__Short problem__: Express the records from the line that contains "Where should I click to: Click" through the line that contains "click(x=326, y=86)", both included, as a JSON list of strings with one string per line and blank lines omitted. Leave the pictures out.

__Records__:
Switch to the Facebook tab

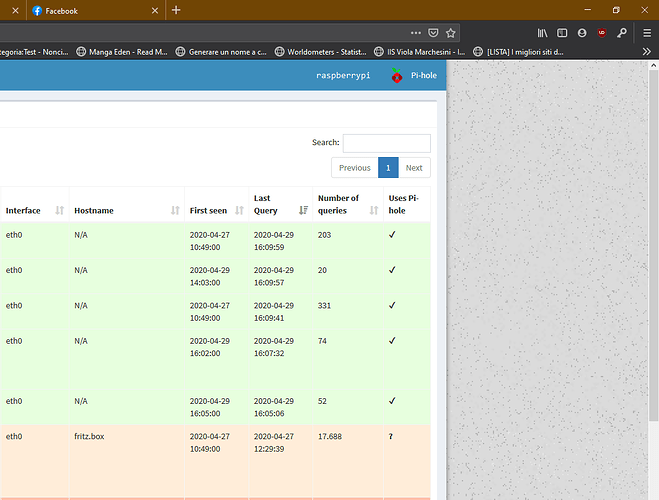[90, 10]
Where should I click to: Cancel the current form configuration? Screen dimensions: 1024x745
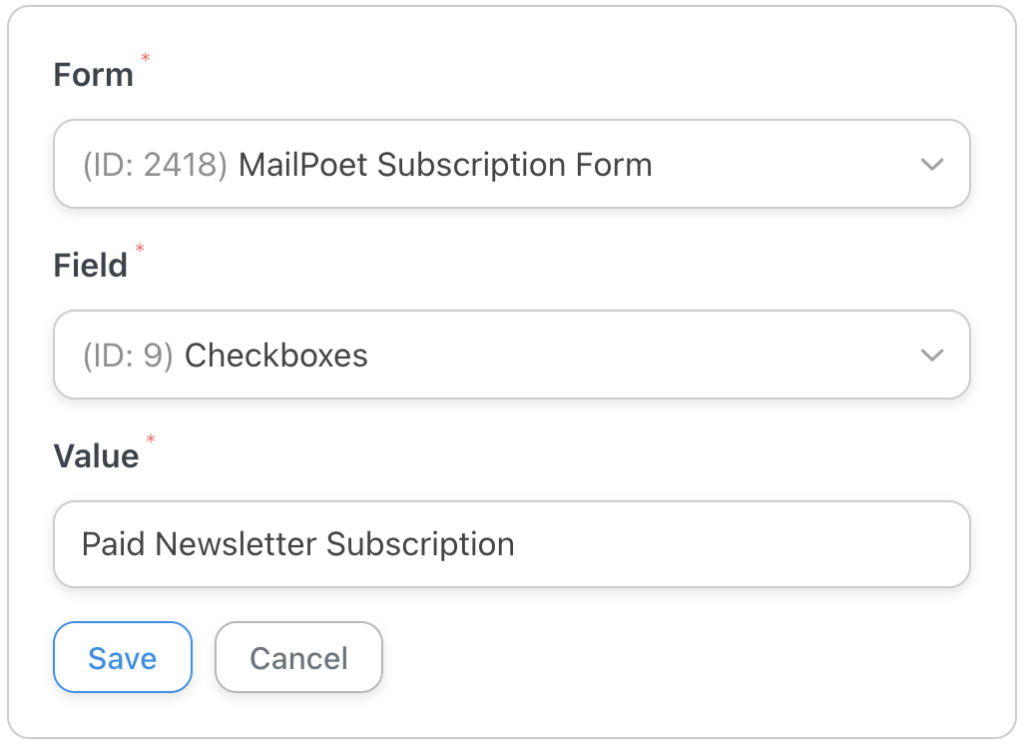(298, 657)
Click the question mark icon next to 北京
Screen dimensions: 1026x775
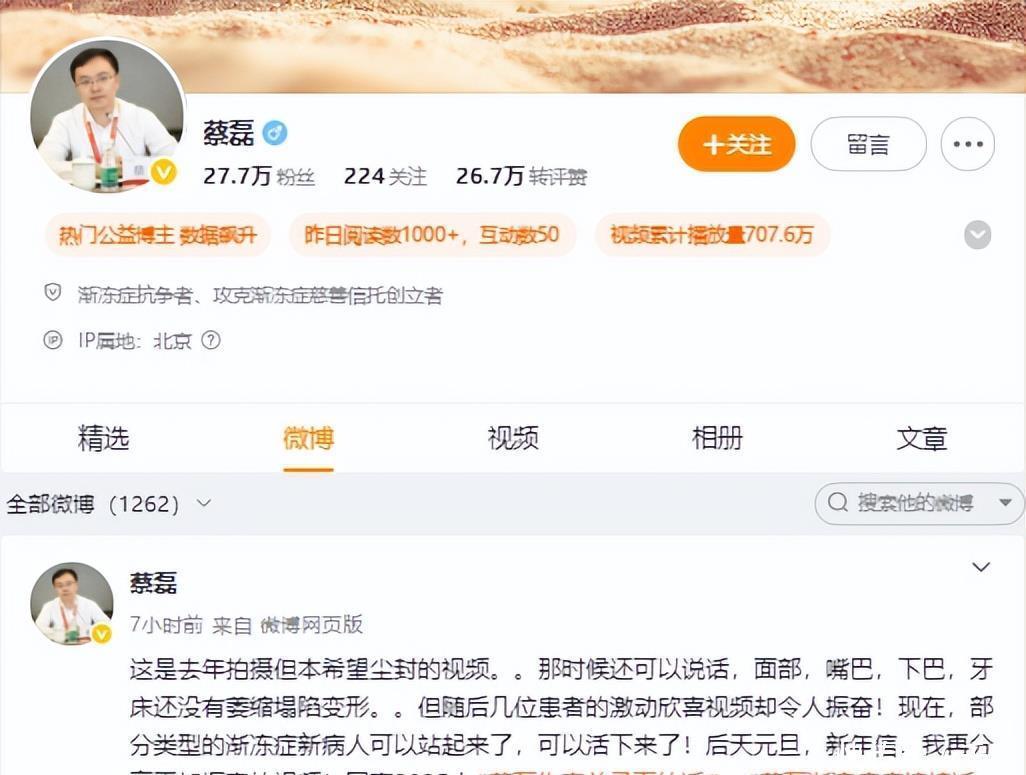[211, 340]
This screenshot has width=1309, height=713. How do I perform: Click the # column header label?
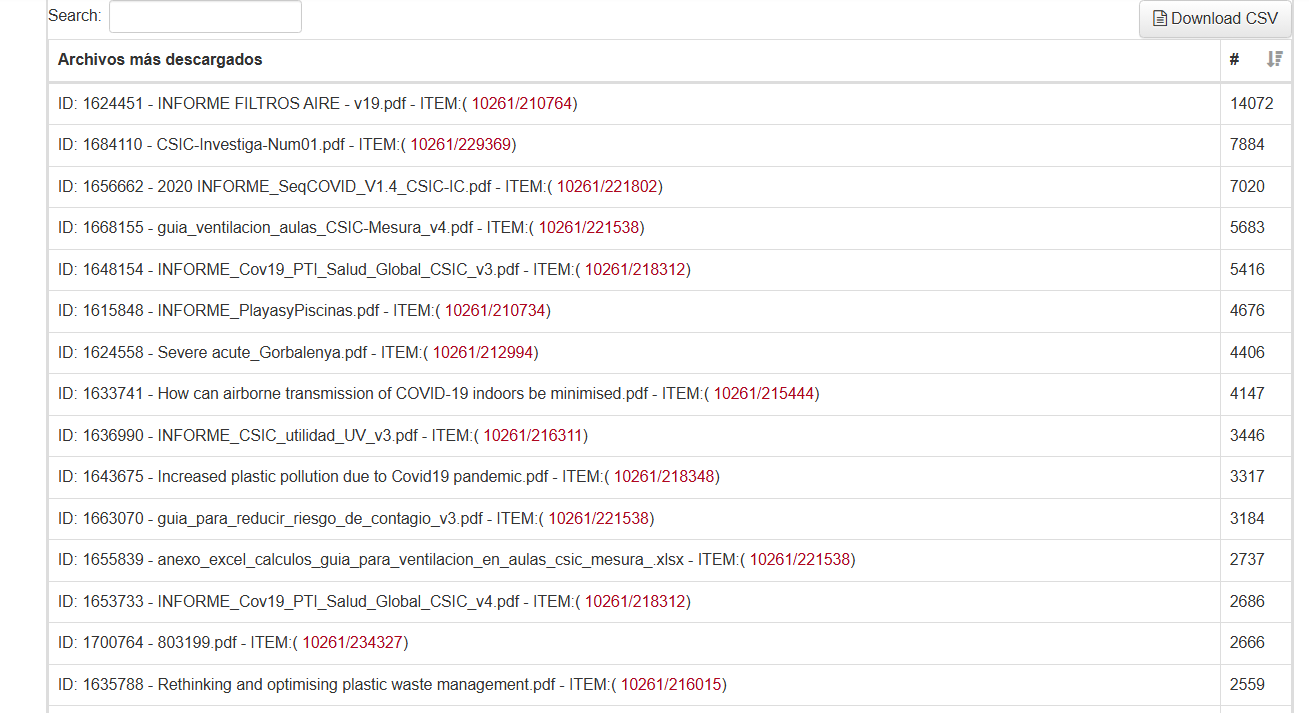(1235, 60)
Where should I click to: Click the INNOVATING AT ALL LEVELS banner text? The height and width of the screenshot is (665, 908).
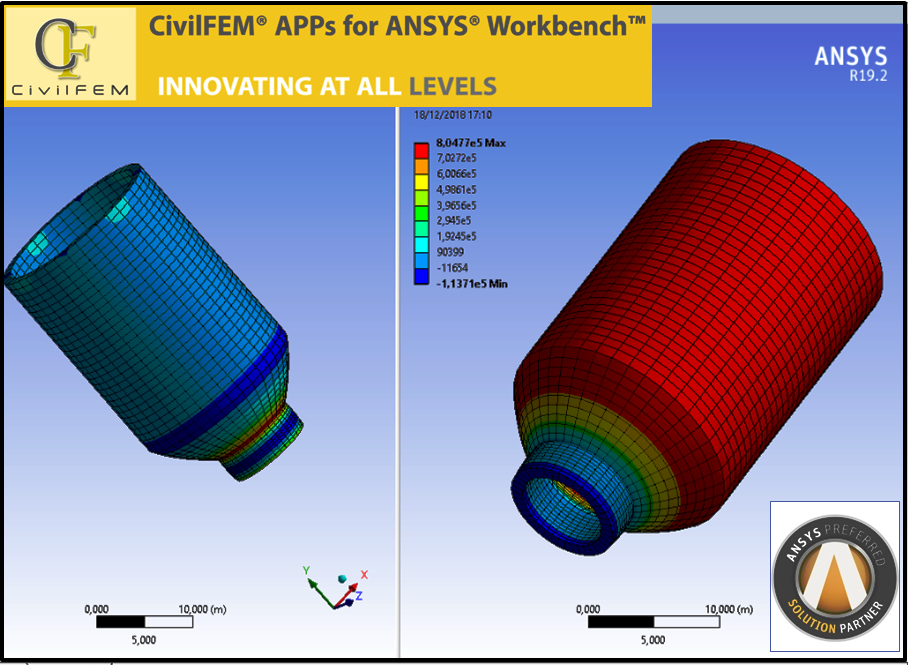click(x=326, y=86)
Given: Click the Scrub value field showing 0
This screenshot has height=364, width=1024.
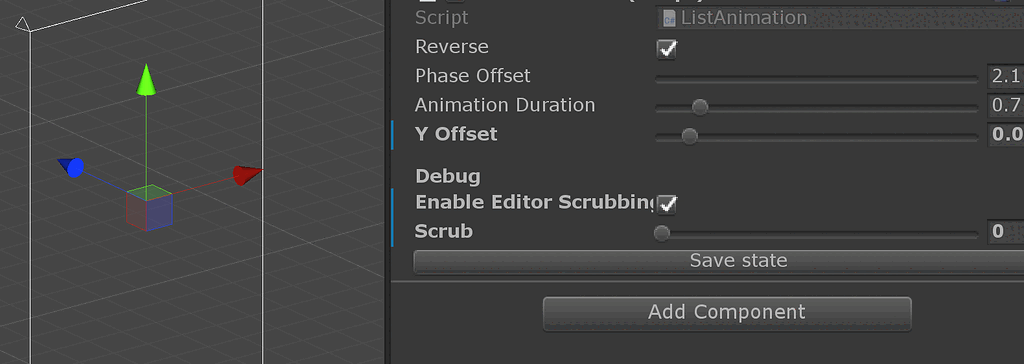Looking at the screenshot, I should click(1005, 232).
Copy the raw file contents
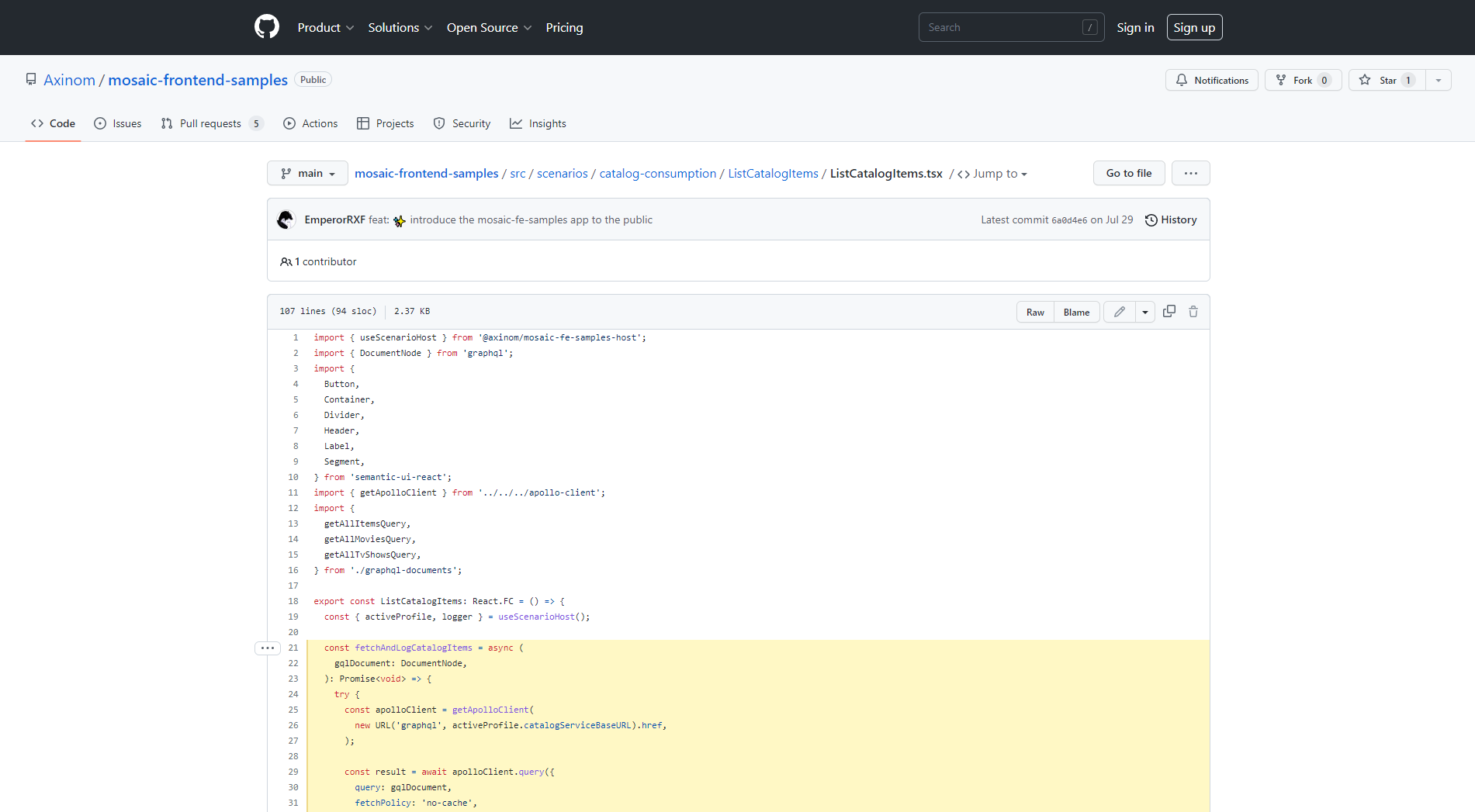The image size is (1475, 812). (x=1169, y=311)

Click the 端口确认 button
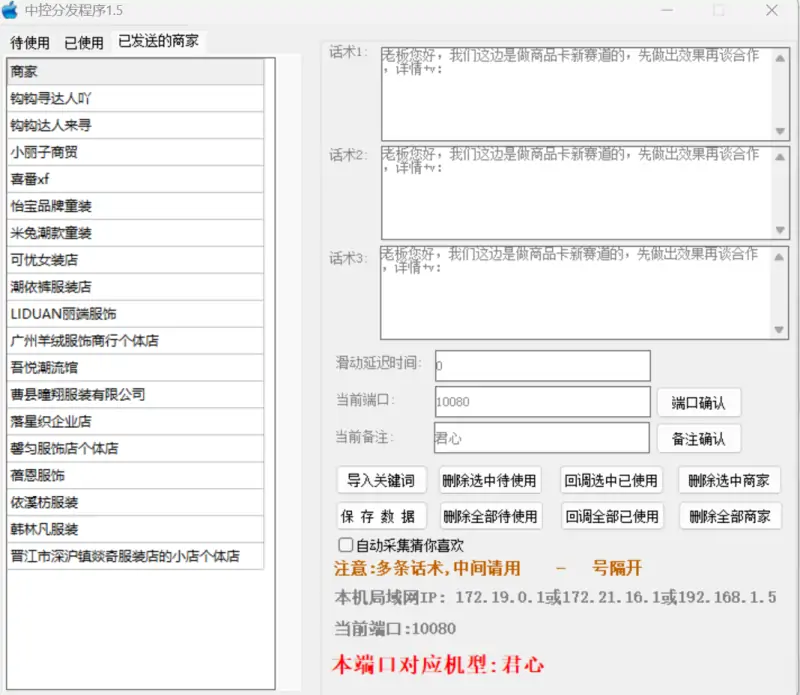pos(699,401)
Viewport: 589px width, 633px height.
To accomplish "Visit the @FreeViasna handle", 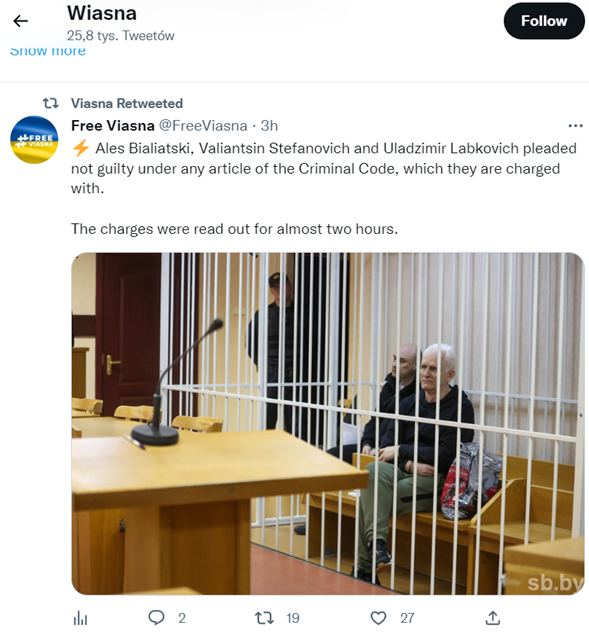I will tap(203, 126).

__Reply__:
[
  "Where should I click to: Click the INNOVATING AT ALL LEVELS banner text? The height and width of the screenshot is (665, 908).",
  "click(x=326, y=86)"
]